Two years after it slashed its dividend and began selling off major properties worldwide, Dallas-based TXU Corp. last week hiked its dividend by 350%, raised its earnings forecast for the next two years and increased its share buyback program.
TXU raised its quarterly dividend to 56.25 cents/share from 12.5 cents. The new policy sets the dividend at an annual rate of $2.25, with an expectation of 5% annual dividend growth. TXU said its decision was the result of its completion of a “Phase Two” performance improvement review, and the dividend policy review announced by the company in September.
Two years ago, TXU slashed its dividend 80% as it moved to build liquidity in its North American operations (see NGI, Oct. 21, 2002). TXU began selling all of its European assets at that time, including its core UK assets.

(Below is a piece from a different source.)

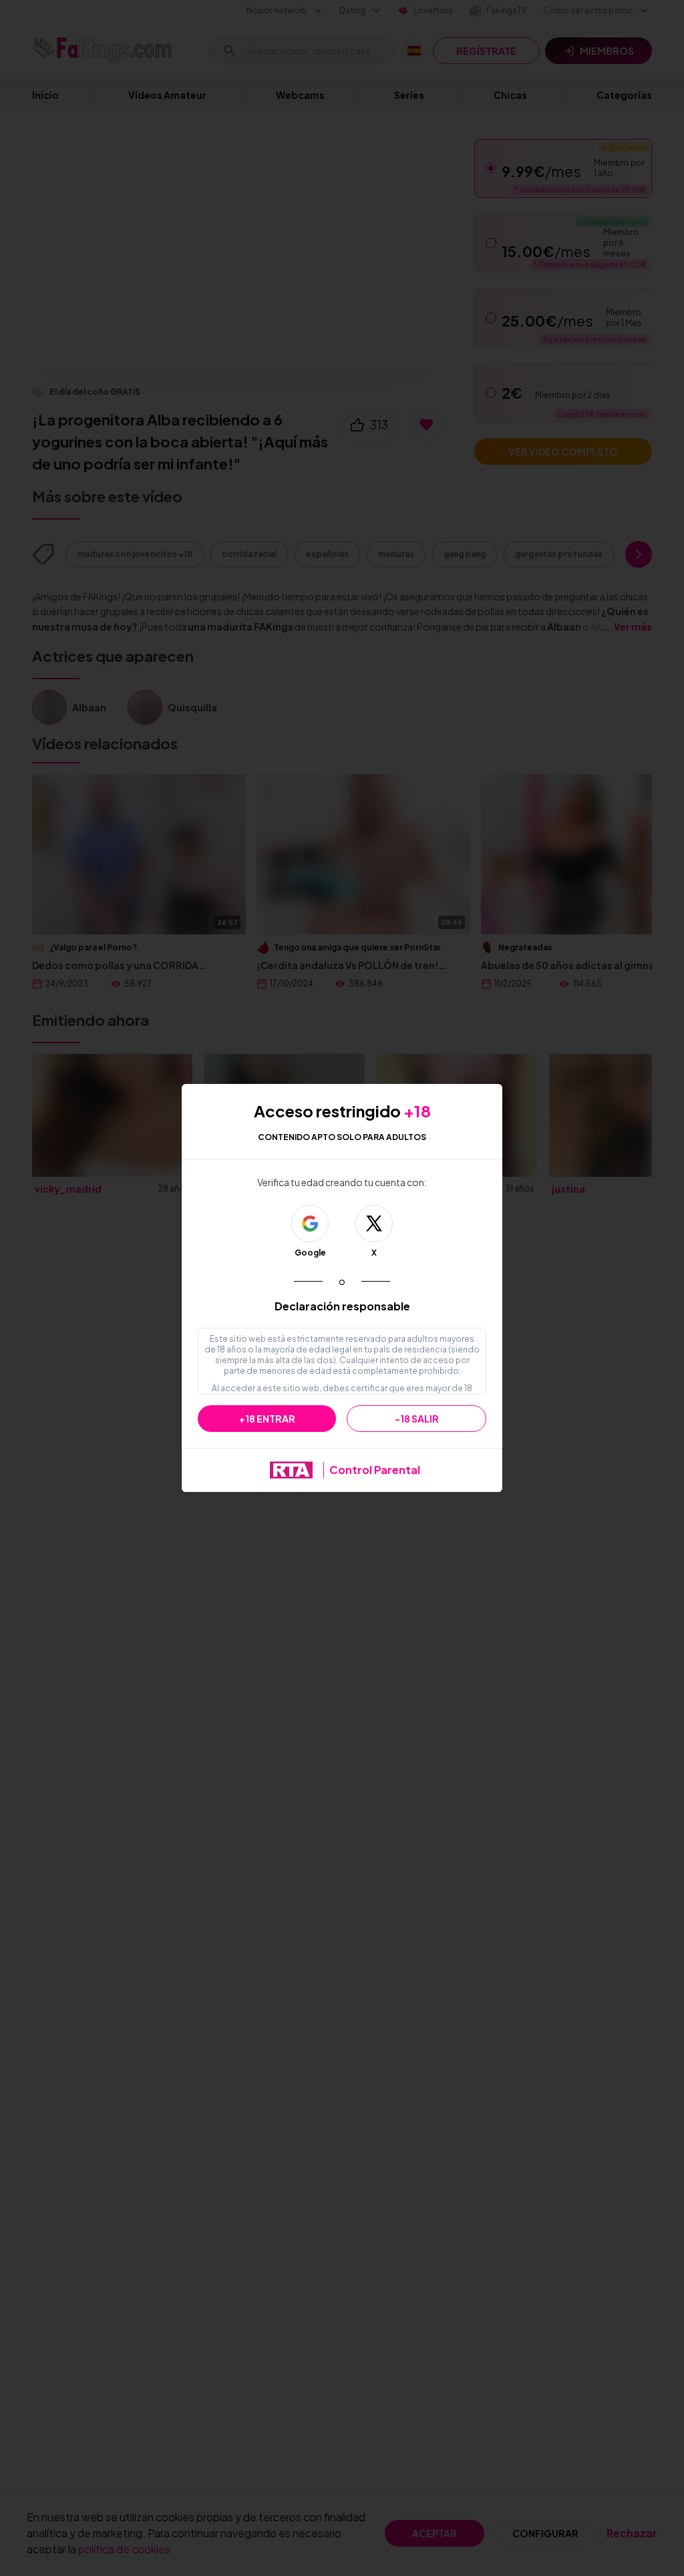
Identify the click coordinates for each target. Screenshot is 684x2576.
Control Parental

When the dividend cut became news, TXU’s shareholders sold more than 29 million shares and dropped the stock as low as $10.10. It also was downgraded by the major credit ratings services.
TXU initiated its three-phase strategy earlier this year to restructure and improve the performance of its business. Phase One, its restructuring phase, will “rationalize, restructure and restore financial strength to the company through a set of integrated transactions and profitability restoration initiatives.” Phase One, which involves asset sales, is “essentially complete,” the company said, “although TXU anticipates continued restructuring activity through 2004 and “perhaps” through 2005.
Phase Two, focused on performance improvement, is to “strengthen the core businesses and drive performance improvements through applying high performance industrial company practices and standards.” In Phase Three, its long-term capital allocation and growth phase, TXU will discuss how to allocate capital and grow. TXU said it would take the “balance of 2005 to adequately address Phase Three.”